Mrs. Blount and her son moved into an
apartment in Azle. They put their beds next to each other’s. “We
were afraid of every sound,” she recalls. Robert still recovering
from skin grafts for his burns had continual nightmares. They were
sure that the bomber, whoever he was, would come back to finish the
job. If a car followed her for more than two blocks, Mrs. Blount
pulled over and let it pass, then made a U-turn, she recalls. That
Christmas, less than a month after the bombing, she and Robert came
home to find a box outside their front door. Just like the
briefcase, they thought. They phoned the police.
It was fudge from church.
Detectives also considered another
theory about the bomb; that maybe it had been intended for someone
other than the Blount’s. Maybe the killer simply got the wrong
address. Maybe the bomber was really after Wayland Tim Tortella, a
jeweler who operated a thriving methamphetamine business from home.
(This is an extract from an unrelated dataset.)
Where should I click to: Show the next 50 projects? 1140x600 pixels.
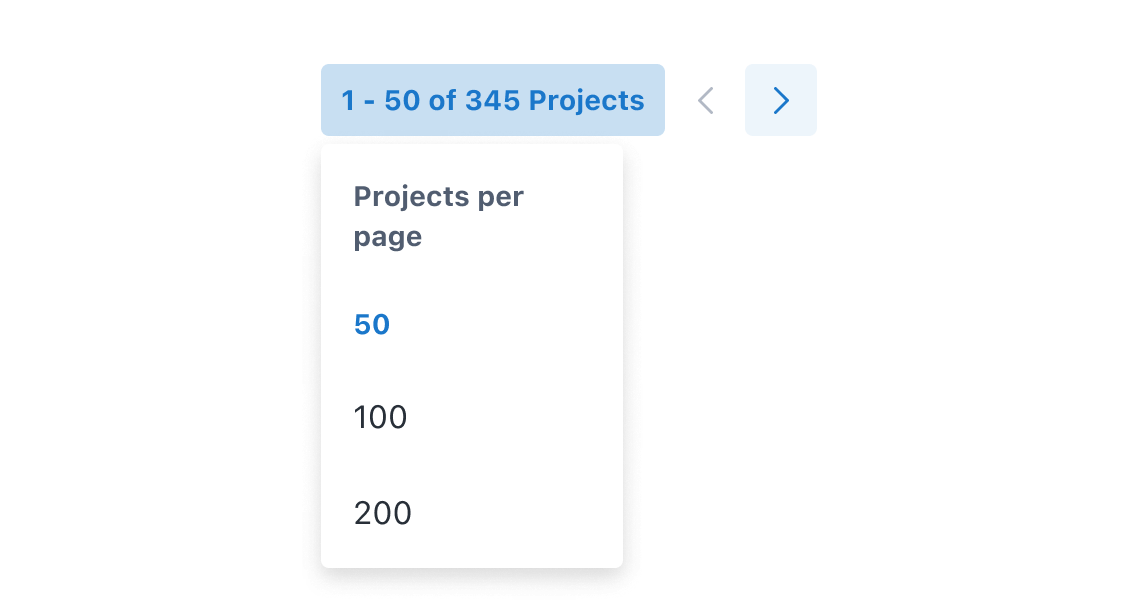click(781, 100)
He sold automatic weapons to drug dealers and he was having an
affair with a married woman. Because of that, Mr. Tortella later
testified, he believed the bomb was meant for him. Much later, he
would write in a letter: “For 14 years I’ve felt that it was my
fault that those 3 people died. There is a possibility that if I
wasn’t doing what I was doing back then, they would still be
alive.” It might have looked intriguing to investigators, but the
lead went nowhere.
Federal and State agents could not
establish a solid motive. Nor could they find a promising suspect in
an assortment of felons, bomb makers, misfits, satanists and
narcotic peddlers whom they interviewed.
In March of 1986, there was an
interesting development. A businessman and member of the Optimist
and Bass Clubs in nearby Azle, Douglas Raymond Brown, a former
candidate for mayor and owner of Azle Business Machine Products, a
man described as an outstanding machinery repairman, was arrested.
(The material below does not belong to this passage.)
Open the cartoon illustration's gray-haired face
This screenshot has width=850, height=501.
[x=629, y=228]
He had sold an undercover agent from the Bureau of Alcohol, Tobacco
and Firearms (BATF) the second of two explosive devices, both
delivered in a form they hadn’t requested, a briefcase. The bombs
were similar to the one that killed the Blount’s. Firearms experts
said detonation would have caused an explosion, then a fire.
Explosives and chemicals were also discovered in Brown’s office and
home.
In a concurrent drug investigation, ten
people were arrested for drug trafficking, which was why Azle Police
had been watching Brown for five months prior to his arrest. They
were unaware that ATF agents had also been investigating Brown for
firearm violations. The police believed his business served as an
exchange for guns and drugs. However, Police Chief Richard Wilhelm
told the Fort Worth Star Telegram that Brown, who was being held
without bail at the Tarrant County Jail, was “one of the last
persons I’d suspect…” The Tarrant County Sheriff said he was
“floored” by the “coincidental.” Brown was never charged with the
bombing. Two days after his arrest for possessing and delivering
and explosive device, he was freed on $10,000 bond.
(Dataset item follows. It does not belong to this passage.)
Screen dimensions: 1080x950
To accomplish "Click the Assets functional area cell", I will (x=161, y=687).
The ATF raided the Bowie, Texas
residence of a man with a history of trading in explosives. They
found grenades, gunpowder and electronic devices used in bomb
making. “Among these items was a roll of gray and white
seven-strand copper wire similar to that used in the construction of
the device used in the Blount bombing,” an ATF report said. But
agents could find no connection between the man and the Blount’s. He
was dismissed after being given a polygraph exam.
One neighbor of the Blount’s, an
admitted drug dealer named Darrin Ervin, appeared on the detectives’
radar early on. ATF agents picked him up at a biker bar in Lake
Worth less than a month after the bombing. Mr. Ervin, then 22, had
rented a trailer at lot 2 of the Hilltop - six spaces from the
Blount’s – where he sold methamphetamine. What’s more, he allegedly
had a fight with his wife the afternoon of the Blount’ bombing and
had fled the scene. “She done knocked the windshield out of my
truck,” Mr. Ervin recalls now. “So, there are bullets all over the
yard. The front door of my trailer was wide open. You look in the
house it’s ransacked. No wonder they wanted to talk to me.” Agents
took him to the ATF office in downtown Fort Worth and showed him
crime scene photos of the burned corpses. “They were real hard-asses
at first. They really thought I had something to do with it,” he
says. “They told me they didn’t care if I did it or not. They
needed to arrest somebody.” He was released, after a polygraph
exam. If he wasn’t the killer, had his drug business made him the
bombing target? “I can’t see why,” says Mr. Ervin, who is now in
prison for theft. “I did have a connection that I was doing
business with in Arkansas. But the last time I seen him, he gave me
a sack of dope. I didn’t owe him any money.”
Perhaps the most promising suspect was
15-year old Mikey Huff of Azle, who had been a classmate of Angela
Blount. There were rumors that Angela had angered him by spurning
advances. Friends said he was a violent hothead who boasted of
worshipping satan. He was burglar and drug user.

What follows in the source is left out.